Word for word, restate every entry that follows.
......
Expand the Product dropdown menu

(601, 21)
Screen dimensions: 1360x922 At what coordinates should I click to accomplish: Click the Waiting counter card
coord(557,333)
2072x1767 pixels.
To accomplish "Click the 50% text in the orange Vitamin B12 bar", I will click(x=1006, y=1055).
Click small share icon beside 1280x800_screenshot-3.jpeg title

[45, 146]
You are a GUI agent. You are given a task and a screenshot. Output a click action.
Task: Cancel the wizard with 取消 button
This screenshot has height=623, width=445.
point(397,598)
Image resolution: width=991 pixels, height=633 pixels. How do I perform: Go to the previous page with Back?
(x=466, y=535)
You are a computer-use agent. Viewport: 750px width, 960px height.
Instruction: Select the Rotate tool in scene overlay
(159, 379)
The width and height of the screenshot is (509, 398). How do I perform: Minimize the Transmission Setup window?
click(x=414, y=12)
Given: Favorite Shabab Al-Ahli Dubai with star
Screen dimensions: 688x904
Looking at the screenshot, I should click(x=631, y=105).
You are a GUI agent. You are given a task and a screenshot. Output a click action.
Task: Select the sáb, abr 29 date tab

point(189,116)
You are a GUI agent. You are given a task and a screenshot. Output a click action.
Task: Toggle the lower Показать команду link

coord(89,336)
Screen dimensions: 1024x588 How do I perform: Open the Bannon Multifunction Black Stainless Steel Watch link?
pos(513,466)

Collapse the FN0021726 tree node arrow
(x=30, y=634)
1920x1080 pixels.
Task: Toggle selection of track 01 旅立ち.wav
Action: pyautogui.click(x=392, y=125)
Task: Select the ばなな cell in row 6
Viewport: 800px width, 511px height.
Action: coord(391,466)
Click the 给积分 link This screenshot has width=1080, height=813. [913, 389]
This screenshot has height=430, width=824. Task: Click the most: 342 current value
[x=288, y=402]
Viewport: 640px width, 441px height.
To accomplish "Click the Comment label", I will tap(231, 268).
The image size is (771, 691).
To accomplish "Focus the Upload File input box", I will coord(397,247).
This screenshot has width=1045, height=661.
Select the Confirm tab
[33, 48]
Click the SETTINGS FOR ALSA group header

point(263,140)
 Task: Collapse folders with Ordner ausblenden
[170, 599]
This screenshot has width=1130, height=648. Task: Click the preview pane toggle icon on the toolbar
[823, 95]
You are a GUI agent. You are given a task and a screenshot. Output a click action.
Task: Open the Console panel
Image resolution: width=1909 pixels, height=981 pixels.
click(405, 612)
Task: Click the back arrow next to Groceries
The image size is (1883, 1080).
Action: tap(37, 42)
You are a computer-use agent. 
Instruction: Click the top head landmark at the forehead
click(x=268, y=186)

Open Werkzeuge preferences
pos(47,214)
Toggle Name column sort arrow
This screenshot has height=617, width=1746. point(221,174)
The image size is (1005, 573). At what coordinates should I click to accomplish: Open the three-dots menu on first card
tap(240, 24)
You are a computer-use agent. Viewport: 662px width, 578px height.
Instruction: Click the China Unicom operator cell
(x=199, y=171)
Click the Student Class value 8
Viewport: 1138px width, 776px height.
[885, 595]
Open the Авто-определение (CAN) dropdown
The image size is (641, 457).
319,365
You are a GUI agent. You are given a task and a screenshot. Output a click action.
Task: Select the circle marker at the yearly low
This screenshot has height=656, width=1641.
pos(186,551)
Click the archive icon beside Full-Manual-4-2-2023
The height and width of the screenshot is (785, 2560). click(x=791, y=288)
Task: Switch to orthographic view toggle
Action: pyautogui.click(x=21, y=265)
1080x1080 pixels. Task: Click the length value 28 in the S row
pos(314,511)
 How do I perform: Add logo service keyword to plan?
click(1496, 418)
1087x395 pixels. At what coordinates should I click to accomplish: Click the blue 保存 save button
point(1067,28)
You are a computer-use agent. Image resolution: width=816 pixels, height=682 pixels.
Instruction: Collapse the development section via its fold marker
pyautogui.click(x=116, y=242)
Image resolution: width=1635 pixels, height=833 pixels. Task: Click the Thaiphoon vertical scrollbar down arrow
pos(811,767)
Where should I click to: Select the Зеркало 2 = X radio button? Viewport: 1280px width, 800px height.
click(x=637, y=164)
......
■ RESPONSE
Expand the Product dropdown menu

(601, 21)
Screen dimensions: 1360x922 At what coordinates should I click to accomplish: Click the Waiting counter card
coord(557,333)
2072x1767 pixels.
To accomplish "Click the 50% text in the orange Vitamin B12 bar", I will click(x=1006, y=1055).
Click small share icon beside 1280x800_screenshot-3.jpeg title

[45, 146]
You are a GUI agent. You are given a task and a screenshot. Output a click action.
Task: Cancel the wizard with 取消 button
This screenshot has height=623, width=445.
point(397,598)
Image resolution: width=991 pixels, height=633 pixels. How do I perform: Go to the previous page with Back?
(x=466, y=535)
You are a computer-use agent. Viewport: 750px width, 960px height.
Instruction: Select the Rotate tool in scene overlay
(159, 379)
The width and height of the screenshot is (509, 398). How do I perform: Minimize the Transmission Setup window?
click(x=414, y=12)
Given: Favorite Shabab Al-Ahli Dubai with star
Screen dimensions: 688x904
Looking at the screenshot, I should click(x=631, y=105).
You are a GUI agent. You are given a task and a screenshot. Output a click action.
Task: Select the sáb, abr 29 date tab

point(189,116)
You are a GUI agent. You are given a task and a screenshot. Output a click action.
Task: Toggle the lower Показать команду link

coord(89,336)
Screen dimensions: 1024x588 How do I perform: Open the Bannon Multifunction Black Stainless Steel Watch link?
pos(513,466)

Collapse the FN0021726 tree node arrow
(x=30, y=634)
1920x1080 pixels.
Task: Toggle selection of track 01 旅立ち.wav
Action: pyautogui.click(x=392, y=125)
Task: Select the ばなな cell in row 6
Viewport: 800px width, 511px height.
Action: coord(391,466)
Click the 给积分 link This screenshot has width=1080, height=813. [913, 389]
This screenshot has height=430, width=824. Task: Click the most: 342 current value
[x=288, y=402]
Viewport: 640px width, 441px height.
To accomplish "Click the Comment label", I will tap(231, 268).
The image size is (771, 691).
To accomplish "Focus the Upload File input box", I will coord(397,247).
This screenshot has width=1045, height=661.
Select the Confirm tab
[33, 48]
Click the SETTINGS FOR ALSA group header

point(263,140)
 Task: Collapse folders with Ordner ausblenden
[170, 599]
This screenshot has width=1130, height=648. Task: Click the preview pane toggle icon on the toolbar
[823, 95]
You are a GUI agent. You are given a task and a screenshot. Output a click action.
Task: Open the Console panel
Image resolution: width=1909 pixels, height=981 pixels.
click(405, 612)
Task: Click the back arrow next to Groceries
The image size is (1883, 1080).
Action: tap(37, 42)
You are a computer-use agent. 
Instruction: Click the top head landmark at the forehead
click(x=268, y=186)

Open Werkzeuge preferences
pos(47,214)
Toggle Name column sort arrow
This screenshot has height=617, width=1746. point(221,174)
The image size is (1005, 573). At what coordinates should I click to accomplish: Open the three-dots menu on first card
tap(240, 24)
You are a computer-use agent. Viewport: 662px width, 578px height.
Instruction: Click the China Unicom operator cell
(x=199, y=171)
Click the Student Class value 8
Viewport: 1138px width, 776px height.
[885, 595]
Open the Авто-определение (CAN) dropdown
The image size is (641, 457).
319,365
You are a GUI agent. You are given a task and a screenshot. Output a click action.
Task: Select the circle marker at the yearly low
This screenshot has height=656, width=1641.
pos(186,551)
Click the archive icon beside Full-Manual-4-2-2023
The height and width of the screenshot is (785, 2560). click(x=791, y=288)
Task: Switch to orthographic view toggle
Action: pyautogui.click(x=21, y=265)
1080x1080 pixels. Task: Click the length value 28 in the S row
pos(314,511)
 How do I perform: Add logo service keyword to plan?
click(1496, 418)
1087x395 pixels. At what coordinates should I click to accomplish: Click the blue 保存 save button
point(1067,28)
You are a computer-use agent. Image resolution: width=816 pixels, height=682 pixels.
Instruction: Collapse the development section via its fold marker
pyautogui.click(x=116, y=242)
Image resolution: width=1635 pixels, height=833 pixels. Task: Click the Thaiphoon vertical scrollbar down arrow
pos(811,767)
Where should I click to: Select the Зеркало 2 = X radio button? Viewport: 1280px width, 800px height.
click(x=637, y=164)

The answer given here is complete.